BEGIN Data
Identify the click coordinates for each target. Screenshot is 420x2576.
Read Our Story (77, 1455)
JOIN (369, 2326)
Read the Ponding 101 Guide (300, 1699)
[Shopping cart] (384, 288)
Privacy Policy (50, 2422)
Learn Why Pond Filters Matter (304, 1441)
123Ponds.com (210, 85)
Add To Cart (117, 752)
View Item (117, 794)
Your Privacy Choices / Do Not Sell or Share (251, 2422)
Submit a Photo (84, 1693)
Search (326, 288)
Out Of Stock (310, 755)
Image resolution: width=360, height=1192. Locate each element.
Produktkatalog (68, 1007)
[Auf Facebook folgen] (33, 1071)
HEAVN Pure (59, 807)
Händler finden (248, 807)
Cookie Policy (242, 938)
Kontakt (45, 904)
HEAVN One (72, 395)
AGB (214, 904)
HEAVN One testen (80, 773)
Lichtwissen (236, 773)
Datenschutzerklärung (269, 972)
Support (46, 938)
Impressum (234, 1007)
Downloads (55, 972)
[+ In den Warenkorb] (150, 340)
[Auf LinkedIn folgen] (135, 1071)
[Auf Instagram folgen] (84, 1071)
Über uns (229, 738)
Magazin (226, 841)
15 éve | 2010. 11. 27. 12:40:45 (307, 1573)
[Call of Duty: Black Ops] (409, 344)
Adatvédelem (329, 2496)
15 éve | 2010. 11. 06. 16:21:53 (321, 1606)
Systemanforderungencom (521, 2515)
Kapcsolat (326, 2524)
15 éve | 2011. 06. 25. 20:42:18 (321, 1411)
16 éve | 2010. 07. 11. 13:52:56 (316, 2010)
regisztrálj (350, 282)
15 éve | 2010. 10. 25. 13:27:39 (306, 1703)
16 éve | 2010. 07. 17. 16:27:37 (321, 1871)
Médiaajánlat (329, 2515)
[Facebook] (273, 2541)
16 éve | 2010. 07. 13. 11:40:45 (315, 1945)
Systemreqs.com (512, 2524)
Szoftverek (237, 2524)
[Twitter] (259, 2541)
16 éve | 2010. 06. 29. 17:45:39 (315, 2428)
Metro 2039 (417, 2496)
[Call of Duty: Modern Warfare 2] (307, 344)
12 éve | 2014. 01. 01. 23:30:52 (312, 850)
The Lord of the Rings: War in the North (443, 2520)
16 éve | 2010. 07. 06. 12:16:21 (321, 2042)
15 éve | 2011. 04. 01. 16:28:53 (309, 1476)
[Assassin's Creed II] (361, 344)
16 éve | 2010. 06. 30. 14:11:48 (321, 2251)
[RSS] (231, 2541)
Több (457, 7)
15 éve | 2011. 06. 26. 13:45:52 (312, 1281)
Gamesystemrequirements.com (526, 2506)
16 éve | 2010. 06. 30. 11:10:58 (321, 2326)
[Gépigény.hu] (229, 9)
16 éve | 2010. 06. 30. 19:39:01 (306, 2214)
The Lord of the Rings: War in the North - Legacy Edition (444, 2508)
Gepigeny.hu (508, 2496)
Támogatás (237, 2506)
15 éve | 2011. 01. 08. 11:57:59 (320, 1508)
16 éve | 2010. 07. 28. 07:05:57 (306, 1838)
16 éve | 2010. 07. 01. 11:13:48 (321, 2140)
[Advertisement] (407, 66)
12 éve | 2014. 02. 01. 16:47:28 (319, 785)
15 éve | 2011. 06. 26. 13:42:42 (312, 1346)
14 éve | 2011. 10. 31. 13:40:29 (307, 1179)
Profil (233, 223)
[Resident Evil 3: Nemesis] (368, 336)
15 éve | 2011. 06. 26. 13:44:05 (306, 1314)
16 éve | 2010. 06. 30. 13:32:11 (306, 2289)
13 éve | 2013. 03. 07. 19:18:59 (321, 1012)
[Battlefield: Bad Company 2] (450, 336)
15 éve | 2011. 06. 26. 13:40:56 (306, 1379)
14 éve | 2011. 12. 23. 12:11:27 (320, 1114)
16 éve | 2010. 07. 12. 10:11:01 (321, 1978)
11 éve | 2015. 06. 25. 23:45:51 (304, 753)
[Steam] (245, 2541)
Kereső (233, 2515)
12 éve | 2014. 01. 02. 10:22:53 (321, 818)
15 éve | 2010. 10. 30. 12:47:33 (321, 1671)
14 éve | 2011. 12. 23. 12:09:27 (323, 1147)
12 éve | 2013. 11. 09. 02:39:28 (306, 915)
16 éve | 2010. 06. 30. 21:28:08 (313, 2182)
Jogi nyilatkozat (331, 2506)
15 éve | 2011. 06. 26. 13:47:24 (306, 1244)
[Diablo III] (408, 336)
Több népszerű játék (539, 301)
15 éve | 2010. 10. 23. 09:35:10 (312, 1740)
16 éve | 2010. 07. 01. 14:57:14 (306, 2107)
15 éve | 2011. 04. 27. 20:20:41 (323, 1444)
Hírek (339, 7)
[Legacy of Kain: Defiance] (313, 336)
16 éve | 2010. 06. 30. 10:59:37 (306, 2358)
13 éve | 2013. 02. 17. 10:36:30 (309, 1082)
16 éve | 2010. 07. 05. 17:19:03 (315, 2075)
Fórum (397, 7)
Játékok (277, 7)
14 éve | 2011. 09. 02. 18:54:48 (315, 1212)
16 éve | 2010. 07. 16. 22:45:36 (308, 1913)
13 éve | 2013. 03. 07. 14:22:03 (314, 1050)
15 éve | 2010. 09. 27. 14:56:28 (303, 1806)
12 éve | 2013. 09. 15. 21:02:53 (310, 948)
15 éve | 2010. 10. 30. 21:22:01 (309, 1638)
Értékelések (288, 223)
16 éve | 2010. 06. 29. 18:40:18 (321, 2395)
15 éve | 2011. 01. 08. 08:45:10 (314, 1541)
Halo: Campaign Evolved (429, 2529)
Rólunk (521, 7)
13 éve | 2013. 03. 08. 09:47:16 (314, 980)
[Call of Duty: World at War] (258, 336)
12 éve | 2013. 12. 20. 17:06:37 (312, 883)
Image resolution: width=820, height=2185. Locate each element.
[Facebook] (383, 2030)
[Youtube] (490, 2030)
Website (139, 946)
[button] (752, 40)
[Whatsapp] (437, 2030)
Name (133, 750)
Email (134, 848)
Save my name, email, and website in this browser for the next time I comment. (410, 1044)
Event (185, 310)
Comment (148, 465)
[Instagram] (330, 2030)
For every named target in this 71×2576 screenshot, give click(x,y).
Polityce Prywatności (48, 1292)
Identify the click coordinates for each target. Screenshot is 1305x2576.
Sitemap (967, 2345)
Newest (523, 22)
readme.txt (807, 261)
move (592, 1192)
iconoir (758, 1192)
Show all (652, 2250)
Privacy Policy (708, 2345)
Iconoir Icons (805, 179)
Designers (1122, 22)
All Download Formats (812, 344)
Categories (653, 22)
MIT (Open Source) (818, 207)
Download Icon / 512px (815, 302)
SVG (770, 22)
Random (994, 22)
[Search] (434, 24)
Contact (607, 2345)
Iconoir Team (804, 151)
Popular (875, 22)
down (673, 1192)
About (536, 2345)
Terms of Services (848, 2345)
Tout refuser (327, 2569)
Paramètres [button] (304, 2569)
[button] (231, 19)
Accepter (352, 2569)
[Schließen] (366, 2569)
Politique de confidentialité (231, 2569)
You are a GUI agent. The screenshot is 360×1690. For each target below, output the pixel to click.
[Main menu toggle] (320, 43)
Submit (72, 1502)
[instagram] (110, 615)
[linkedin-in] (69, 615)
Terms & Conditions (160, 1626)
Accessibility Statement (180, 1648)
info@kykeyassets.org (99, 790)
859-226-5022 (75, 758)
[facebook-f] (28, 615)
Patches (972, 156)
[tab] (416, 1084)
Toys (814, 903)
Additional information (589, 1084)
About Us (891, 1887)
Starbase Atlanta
END Data
Filter the listing above so that only lines holding the word "Locate" remain, and report those lines.

Finished task:
Image resolution: width=360, height=1192. Locate each element.
Image resolution: width=820, height=2185. Locate each element.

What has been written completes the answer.